Help comes in a variety of forms. It could be a week of casserole dishes or a help getting all the laundry done. Small acts of kindness build into large sources of relief. You’re going to face a lot of challenges while providing care for your loved ones, so it’s important to reach out to people and accept the help they offer. You’ll feel better knowing that things have been taken care of, and you’ll have a little less on your plate to deal with. (Lynne: If I ever have to do intensive caregiving again, I will ask my family or friends to take over long enough for me to go to a movie, get a massage, or just take a nap. I didn’t do that when Bill had hip replacement surgery and I paid the price, because I’m a worrier. I ended up with my own cardiologist, for a time. The heart doc said a husband’s health is a very common cause of heart problems in women. Common! Word of warning, ladies.)
Tip #2: Maintain your own health.
Because you’ll be so focused on caring for your loved one, you might neglect your own well-being. Don’t fall into this trap. You need to maintain your own health in order to stay sharp and focused. I found that replacing sleep with food sometimes worked to maintain my energy levels, but I couldn’t do it for more than a few days. At some point, your body will succumb to exhaustion if you don’t give it the right nutrients and rest. Take a walk or go for a quick jog around the neighborhood. Keeping your body well-nourished and fit will increase your energy and reduce your stress. Both will help you become a more effective caregiver. (Lynne: Nawp, didn’t do this either. But next time, I swear! If there is a next time, and I hope there isn’t.)
Tip #3: Learn everything and stay informed.
Knowledge is definitely power in a situation like this. Learn everything you can about your loved one’s illness, its side effects and possible treatments. Seek second, third and sometimes fourth opinions. If you have questions, ask your doctor for full explanations. I found it useful to take a notepad with me to Heather’s appointments so that I could jot down notes and additional questions to research later. Joining local support groups will help you establish connections with fellow caregivers, and you can exchange stories and ideas. You may also want to spend some time online using sites like this one and others dedicated to caregiving resources. (Lynne: but Cameron, I fear a person can get overloaded and anxious after gathering so much information. Any tips for that?)
Tip #4: Get organized.
Over the course of your loved one’s treatment, you may receive dozens of prescriptions, appointment cards and other documents. You’ll also have to keep up with appointment times and everyday life. Staying organized will help you manage the burden of keeping up with everything. Use a good calendar or your smartphone, tablet or computer to keep track of everything. You’ll handle everyday tasks and unexpected occurrences much better if you stay organized.

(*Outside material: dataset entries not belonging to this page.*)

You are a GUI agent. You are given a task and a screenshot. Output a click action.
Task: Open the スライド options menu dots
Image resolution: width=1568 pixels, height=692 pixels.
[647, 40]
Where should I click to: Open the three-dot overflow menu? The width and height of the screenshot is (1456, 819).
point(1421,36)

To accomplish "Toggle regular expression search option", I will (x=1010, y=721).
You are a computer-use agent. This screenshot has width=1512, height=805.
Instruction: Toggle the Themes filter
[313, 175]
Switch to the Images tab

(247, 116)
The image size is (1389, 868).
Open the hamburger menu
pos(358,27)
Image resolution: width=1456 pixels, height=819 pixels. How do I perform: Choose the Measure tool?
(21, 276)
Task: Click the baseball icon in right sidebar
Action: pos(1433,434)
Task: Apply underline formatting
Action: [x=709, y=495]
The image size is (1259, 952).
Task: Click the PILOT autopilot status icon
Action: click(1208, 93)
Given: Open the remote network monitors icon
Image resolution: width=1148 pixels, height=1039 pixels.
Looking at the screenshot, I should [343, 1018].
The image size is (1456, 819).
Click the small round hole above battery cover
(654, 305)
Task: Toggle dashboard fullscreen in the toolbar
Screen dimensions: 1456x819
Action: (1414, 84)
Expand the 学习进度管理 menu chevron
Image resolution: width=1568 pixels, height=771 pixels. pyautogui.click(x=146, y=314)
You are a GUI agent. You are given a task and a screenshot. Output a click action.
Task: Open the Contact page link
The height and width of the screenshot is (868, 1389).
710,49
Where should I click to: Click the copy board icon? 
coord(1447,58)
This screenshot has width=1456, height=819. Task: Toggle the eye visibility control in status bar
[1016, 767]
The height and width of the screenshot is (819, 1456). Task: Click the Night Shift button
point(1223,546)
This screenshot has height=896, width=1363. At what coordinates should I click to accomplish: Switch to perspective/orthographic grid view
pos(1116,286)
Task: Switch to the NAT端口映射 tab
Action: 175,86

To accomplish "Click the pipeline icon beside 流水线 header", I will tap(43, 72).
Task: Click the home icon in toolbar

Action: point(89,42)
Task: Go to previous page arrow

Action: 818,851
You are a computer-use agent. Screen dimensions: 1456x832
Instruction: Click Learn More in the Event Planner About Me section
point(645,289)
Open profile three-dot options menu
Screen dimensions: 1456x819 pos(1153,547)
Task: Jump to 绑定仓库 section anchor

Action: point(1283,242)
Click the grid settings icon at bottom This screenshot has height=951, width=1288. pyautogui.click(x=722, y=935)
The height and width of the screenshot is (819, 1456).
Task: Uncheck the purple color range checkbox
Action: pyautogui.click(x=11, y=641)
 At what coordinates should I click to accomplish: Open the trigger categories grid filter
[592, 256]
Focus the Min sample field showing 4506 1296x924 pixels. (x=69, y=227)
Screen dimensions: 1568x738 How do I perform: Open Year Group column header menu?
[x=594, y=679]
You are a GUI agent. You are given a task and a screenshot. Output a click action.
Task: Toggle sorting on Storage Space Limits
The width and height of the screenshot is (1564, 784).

Tip #5: Make a list of priorities.
Everyday life continues despite the devastating blow of a serious illness. You still need to pay your bills and take the dog for a walk. While you might be tempted to shove everyday tasks to the back of your mind, you’ll need to maintain a sense of normalcy during this time. Make a list of priorities, and enlist the help of friends and family when necessary. You can eliminate extra challenges by focusing on the most important tasks first and taking everything one step at a time.
Heather, Lily, and Cameron
Cameron Von St. James is the husband of mesothelioma survivor advocate Heather Von St. James, who was diagnosed in 2005 at the age of 36. A seven year survivor of this rare cancer, Heather and Cameron now work with the Mesothelioma Cancer Alliance to bring awareness to this often neglected disease. They hope that by sharing their story, they can bring hope and inspiration to people facing any sort of illness or disability, and the caregivers who support them. Heather and Cameron live in Roseville, MN with their daughter Lily, who is now 7.